First, complete the required pre-requisite courses during your undergraduate education. These will include: 1 yr of math (including calculus and statistics), 1 yr of chemistry (general and organic with lab component), 1 yr of biological sciences (including lab component), 1 year of physics (including lab component), 1 yr of English. Some schools will require Biochemistry as well. It is worth noting that just because you need to complete these required courses, you can choose to major in something else other than a science field. I know plenty of people who majored in History, English, etc. who went on to very prestigious medical schools.

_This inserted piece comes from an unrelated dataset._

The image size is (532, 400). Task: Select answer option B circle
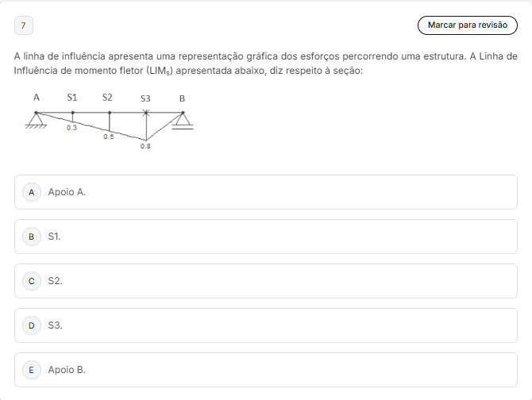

In addition to these requirements, you should begin to look outside of the classroom for ways to educate yourself on the field of medicine. Schools love students who are well-rounded. So, go out and volunteer at a free clinic in your area, become an officer in a medical-related organization, get involved in a research lab on campus. Bonus points if you get published for your research. Poster presentations look great too. A lot of pre-medical students like to do an international medical missions trip as well. This will open your eyes to a completely new culture and a broadened understanding of people from different backgrounds. These extra-curricular activities are important to growing you into becoming the best physician possible, and schools love students who excel in and out of the classroom.
Next step is to prepare for the MCAT. All the math and science classes you were required to take anyway are now going to pay off when you study for the MCAT. I recommend taking a course so that you can stay on track with a study schedule. In general, 30 or above is a competitive MCAT score. The writing section (letter graded) is not as important in the score consideration.
Lastly, you'll need letters of recommendation: 2 from science faculty, 1 from non-science faculty, and maybe 1 or 2 from mentors outside of the classroom (e.g., someone who knows about your volunteer history, your research mentor, etc.).
Now, you're ready to apply to medical schools! The best thing to do is submit your application EARLY. This increases your chances of getting into medical school exponentially, because you'll have more opportunities to interview, which is where you can personally stand out from the other applicants and show them you deserve to be at their school.
Once you get into medical school, the rest of the way is pretty much laid out for you, with Match Day being the most important day of your medical career. Match Day is when you learn what specialty you matched into (i.e., what kind of doctor you will be), and where you'll be practicing for the first 3-8 years of your career. You'll continue to take tests and have to prove yourself and your abilities, and this will be your way of life should you choose to be a doctor. But it is an extremely rewarding profession as well.